▸ **Data to examine**:

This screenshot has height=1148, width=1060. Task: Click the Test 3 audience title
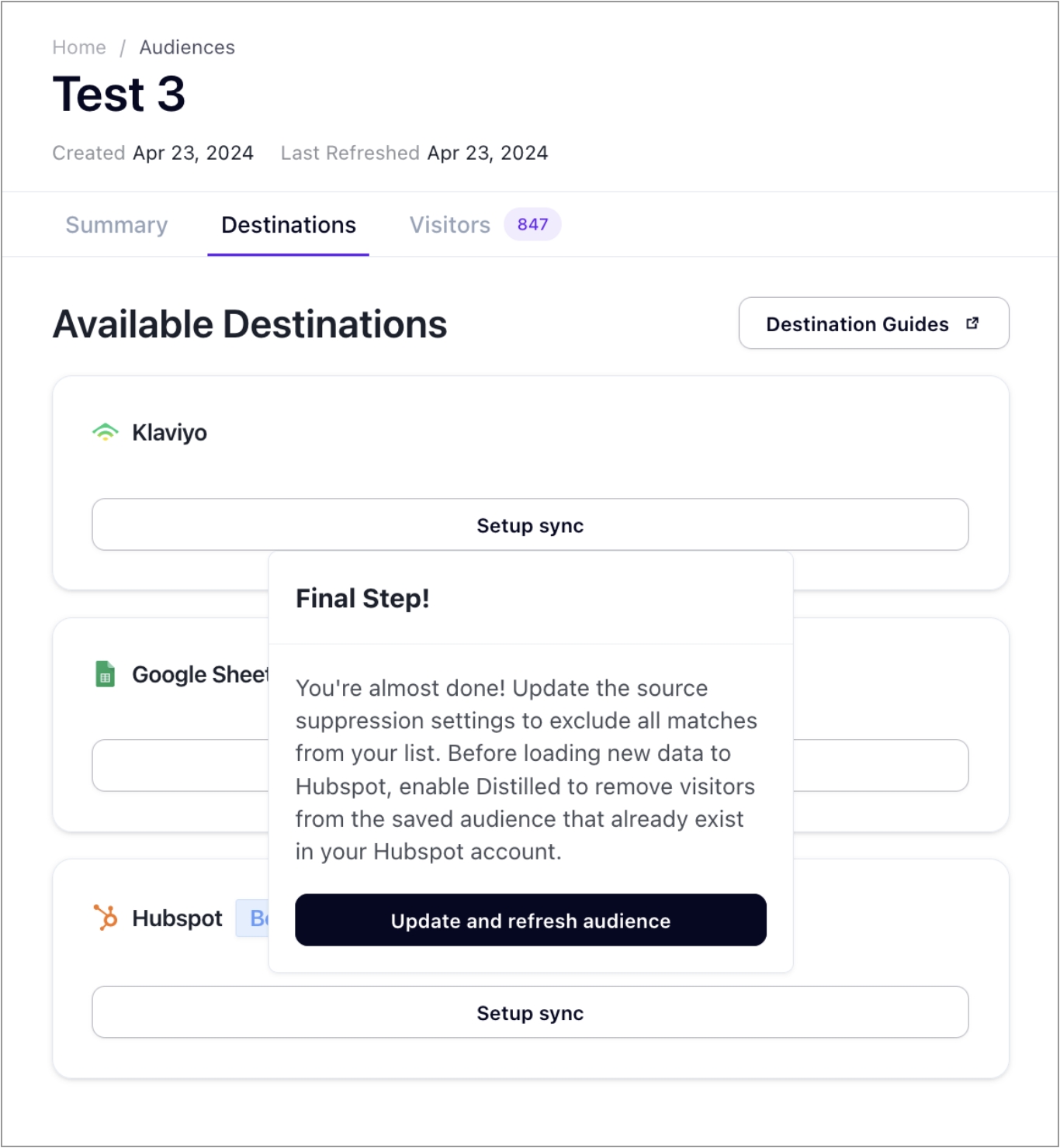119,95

--

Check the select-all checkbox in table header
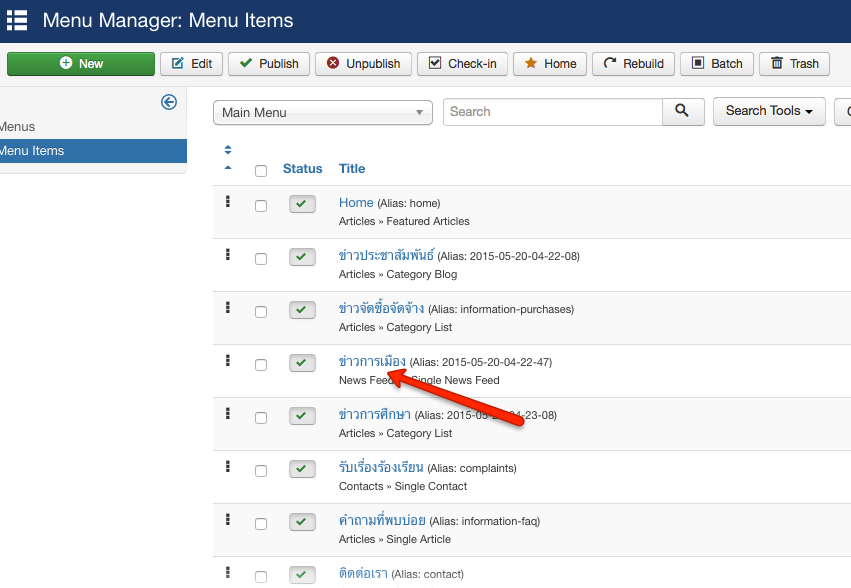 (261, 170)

--

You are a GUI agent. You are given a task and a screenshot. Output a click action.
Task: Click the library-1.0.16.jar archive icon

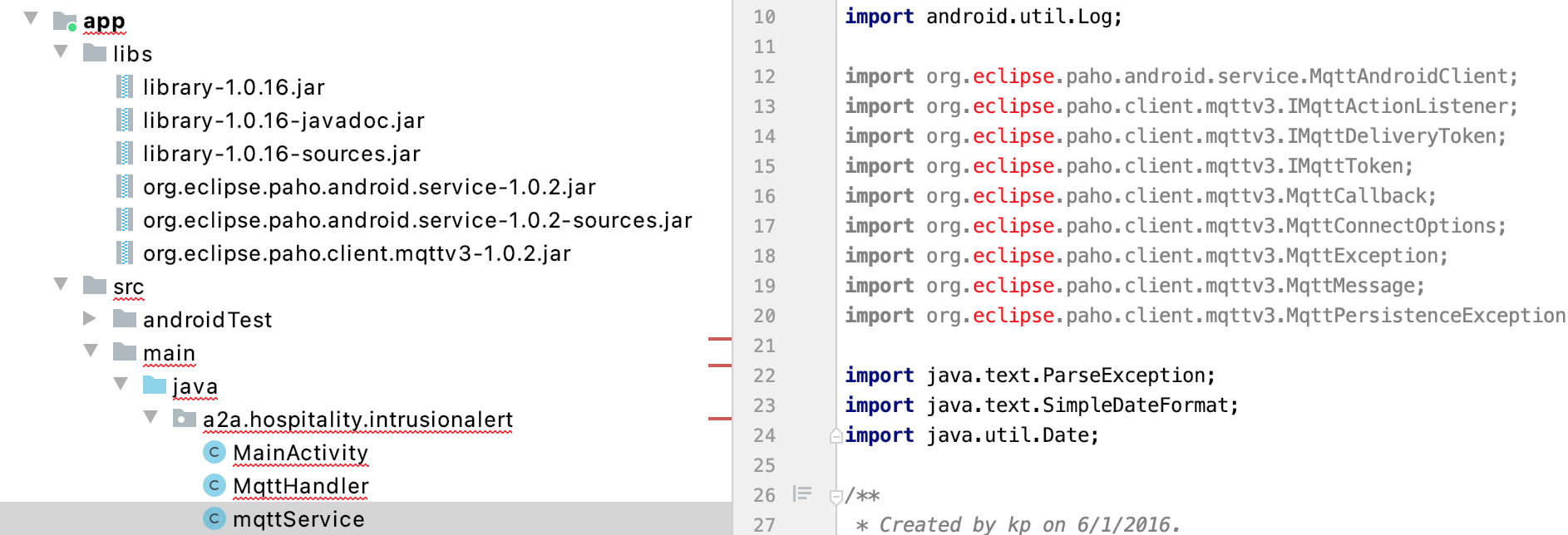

▸ **Task to carry out**:
Reproduce verbatim the lines above, from the line with "You are a GUI" through the line with "Task: Click the library-1.0.16.jar".

▸ **Problem solution**:
You are a GUI agent. You are given a task and a screenshot. Output a click action.
Task: Click the library-1.0.16.jar archive icon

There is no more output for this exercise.